Les vieux écoliers réinventent leurs souvenirs d'école, les enluminent suivant leur âge et en fonction de leur "auditoire" : leur geste convoque les genoux écorchés, chapardages et bons tours au maître, ou les fantasmes prétendus érotiques sur les genoux de la maîtresse, selon qu'ils sont nostalgiques de la guerre des boutons ou génération sous-doués.
Quand il rencontre un ancien condisciple, un vieil écolier dira : "tu te rappelles Machin ? Quelle peau de vache !" Un écolier d'aujourd'hui peut détruire Machin d'un simple clic.
Autres temps, autres mœurs…
Nous avons tous assez de souvenirs d'école pour écrire un livre…
Mais je crains fort d'ennuyer le lecteur (éventuel) si je raconte mes VRAIS souvenirs de profs, sans les pimenter d'érotisme, de gauloiserie ou de romantisme.
De littérature, quoi.
Ce serait comme infliger à des amis le diaporama des 86 photos du petit dernier à la plage, en expliquant, faussement embarrassé, que vous n'avez pu vous résoudre à en supprimer. Globalement, si vous n'êtes pas le géniteur de la vedette, vous vous en foutez royalement.
Comme de mes souvenirs d'école.
Pour faire court, si je réfléchis, chaque période de scolarité laisse des souvenirs bien différents.
D'abord le temps béni de l'école primaire, où Dieu existait, puisque parents et maîtres étaient des références vénérées.
Il faut dire que commencer sa carrière scolaire à 2 ans dans la classe de sa maman vous inculque le respect à vie. Et ce n'est pas une sinécure que d'être dans la classe de sa mère, bien plus sévère avec vous qu'avec les autres, bien sûr, de même que ce n'est pas une sinécure que de travailler avec son conjoint…
Puis la triste période de la prison : 7 ans d'internat, et enfin la joyeuse fac, dernière bulle de légèreté avant le grand saut sans parachute.
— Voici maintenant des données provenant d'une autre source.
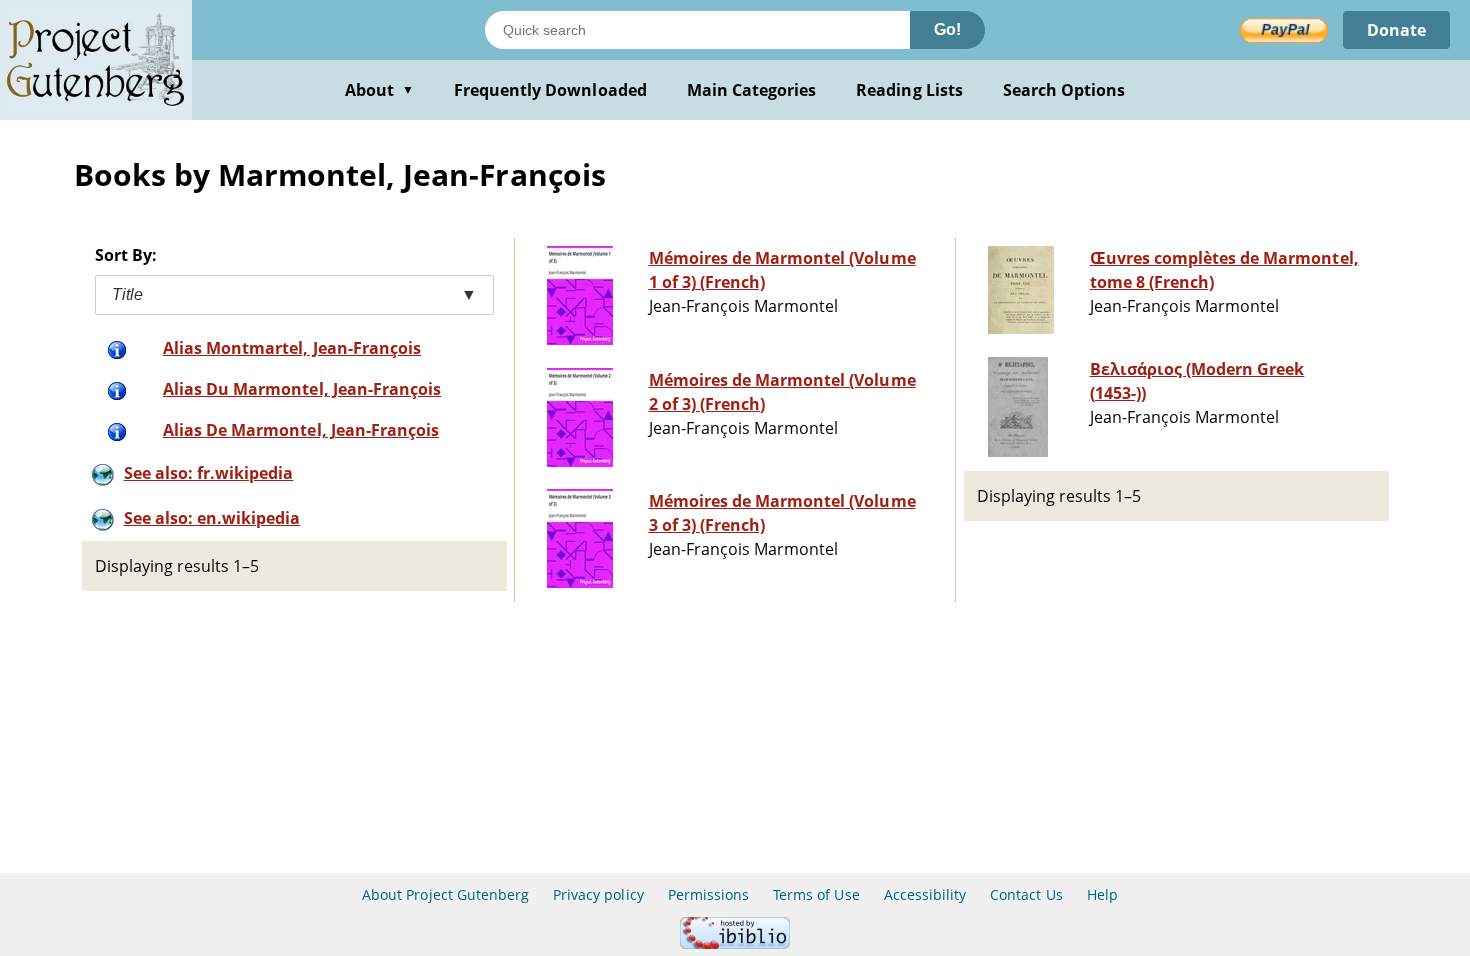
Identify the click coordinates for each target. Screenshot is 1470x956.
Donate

De la pension je n'ai que des souvenirs gris d'où émergent des silhouettes falotes ; cette prof de Français Latin naine, bossue, de plus affligée d'une élocution incompréhensible portait le nom affreusement cruel de Rose Joly (sic) ; cette terrifiante prof de Sciences Nat. (accessoirement et inexplicablement sœur d'un candidat à la Présidence de la République), longue comme un jour sans internet, dans une blouse informe, se mit un jour devant nous à cracher interminablement dans un tube à essais pour démontrer les propriétés de la salive ; scène qui, malgré la terreur que j'avais d'elle, provoqua chez moi un fou rire inextinguible (mais ne le sont-ils pas tous ?), qui me valut l'exclusion de la classe et un blâme. (Mais je vous parle d'un temps où il n'était pas nécessaire d'avoir tué père et mère pour recevoir une punition avec sursis…)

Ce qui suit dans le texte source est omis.